同施設は、屋根に太陽光発電システムを設置するなど、施設内を100%再生可能エネルギー由来の電力で賄う。夜間や悪天候などで日照時間や日射量が少ない場合でも、オリックス(株)より非化石証書付き(トラッキング付き)の電力を供給することで、入居テナント企業向けに環境価値を提供する。また、建物はCASBEE(新築)Aランクを取得したほか、電気自動車(EV)充電スタンドを5基設置している。
同社は、東名阪を中心に48物件の物流施設の投資開発実績を有する。今後も、進化するサプライチェーン戦略や、環境に配慮した物流施設の開発を目指すとしている。
◇「加須ロジスティクスセンター」の特長
① 関東全域および東北地方への広域配送が可能
同施設から約4.5km~6kmの距離にある、東北自動車道「加須IC」、「羽生IC」の利用で、関東全域のみならず東北地方への広域配送拠点として優位性がある。1階に最大53台、2階に最大47台の大型車(10t車)が同時接車できるバースを構え、合計18基のドックレベラーを実装することで効率的な荷物の積み降ろしが可能だ。
② 安心の事業継続計画(BCP)を備えた物流施設
事業継続計画(BCP)として、24時間稼働想定の非常用発電機を設置した。これにより、災害などに伴う停電時にも荷物用エレベーターや照明などの使用が可能となり、物流機能を24時間継続できる。
③ 働きやすい快適な環境
2・3階のラウンジは、光が入り込む明るい空間を演出。カウンター席や背もたれの高い席を設けることで、来訪者や施設内ワーカーが思い思いに快適に過ごせる仕様となっている。また、3階倉庫内は空調設備を実装。入居テナント企業自身で空調設備を新たに導入する必要がなく、最上階でも働きやすい快適な環境を整えている。
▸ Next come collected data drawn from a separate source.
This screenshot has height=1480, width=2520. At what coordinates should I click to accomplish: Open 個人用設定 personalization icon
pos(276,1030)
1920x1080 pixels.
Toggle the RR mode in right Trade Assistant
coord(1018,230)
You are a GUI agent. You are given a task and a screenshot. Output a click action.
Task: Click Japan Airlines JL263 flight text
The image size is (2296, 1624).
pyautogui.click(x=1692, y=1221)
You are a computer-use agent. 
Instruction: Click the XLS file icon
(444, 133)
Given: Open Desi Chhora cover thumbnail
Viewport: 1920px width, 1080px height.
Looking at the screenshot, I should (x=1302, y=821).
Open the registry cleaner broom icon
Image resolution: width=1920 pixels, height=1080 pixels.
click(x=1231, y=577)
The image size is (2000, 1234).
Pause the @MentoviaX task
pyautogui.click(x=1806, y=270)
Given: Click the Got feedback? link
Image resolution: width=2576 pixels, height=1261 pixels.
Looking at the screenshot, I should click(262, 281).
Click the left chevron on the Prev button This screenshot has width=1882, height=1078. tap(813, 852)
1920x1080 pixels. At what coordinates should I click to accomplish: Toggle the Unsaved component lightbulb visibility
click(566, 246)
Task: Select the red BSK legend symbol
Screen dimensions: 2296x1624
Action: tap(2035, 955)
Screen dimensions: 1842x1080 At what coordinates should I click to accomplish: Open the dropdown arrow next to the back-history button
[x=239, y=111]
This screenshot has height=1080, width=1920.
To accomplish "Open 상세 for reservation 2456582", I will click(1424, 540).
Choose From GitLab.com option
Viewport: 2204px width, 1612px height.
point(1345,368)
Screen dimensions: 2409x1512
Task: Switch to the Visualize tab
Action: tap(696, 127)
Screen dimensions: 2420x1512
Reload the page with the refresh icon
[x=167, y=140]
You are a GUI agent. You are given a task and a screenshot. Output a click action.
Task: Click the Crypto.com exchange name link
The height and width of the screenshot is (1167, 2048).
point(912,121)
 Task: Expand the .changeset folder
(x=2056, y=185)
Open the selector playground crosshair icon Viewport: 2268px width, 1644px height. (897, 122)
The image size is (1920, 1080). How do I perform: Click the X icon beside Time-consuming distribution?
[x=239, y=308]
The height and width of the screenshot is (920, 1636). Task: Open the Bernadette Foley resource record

④ 100%再生可能エネルギー由来の電力を供給する環境配慮型施設
同施設の屋根に第三者所有モデル(PPAモデル)で1,369kWの太陽光発電システムを設置し、発電した電力は施設内で利用することが可能。また夜間や天候の影響により、太陽光で発電した電力では供給量が不足する場合にも、オリックス(株)より非化石証書付き(トラッキング付き)の電力を供給することで、入居テナント企業は使用電力の100%を再生可能エネルギー由来の電力として利用できる。また、駐車場に電気自動車(EV)充電スタンド5基を設置するなど、積極的に環境配慮に取り組む。
※「加須ロジスティクスセンター」の施設概要
所在地:埼玉県加須市道目1584-1
敷地面積:3万155.25㎡(約9,121.96坪)
延床面積:4万8,003.58㎡(約14,521.08坪)
規模・構造:地上3階建、S造
駐車場台数:普通車75台、トラックバース100台、大型トラック待機場6台
その他:床荷重1.5t/㎡、梁下有効高:1階7.0m(一部除く)、2階・3階5.5m(一部除く)
全館LED完備、非常用発電機完備、太陽光発電設備実装、
EV充電スタンド5基設置
着工:2022年3月1日
竣工:2023年4月14日
※注①:情報内容は取得当時のもののため、年月日、時制など表現がその当時のままです。
注②:予定・竣工・稼働などの推移別で内容が重複している場合があります。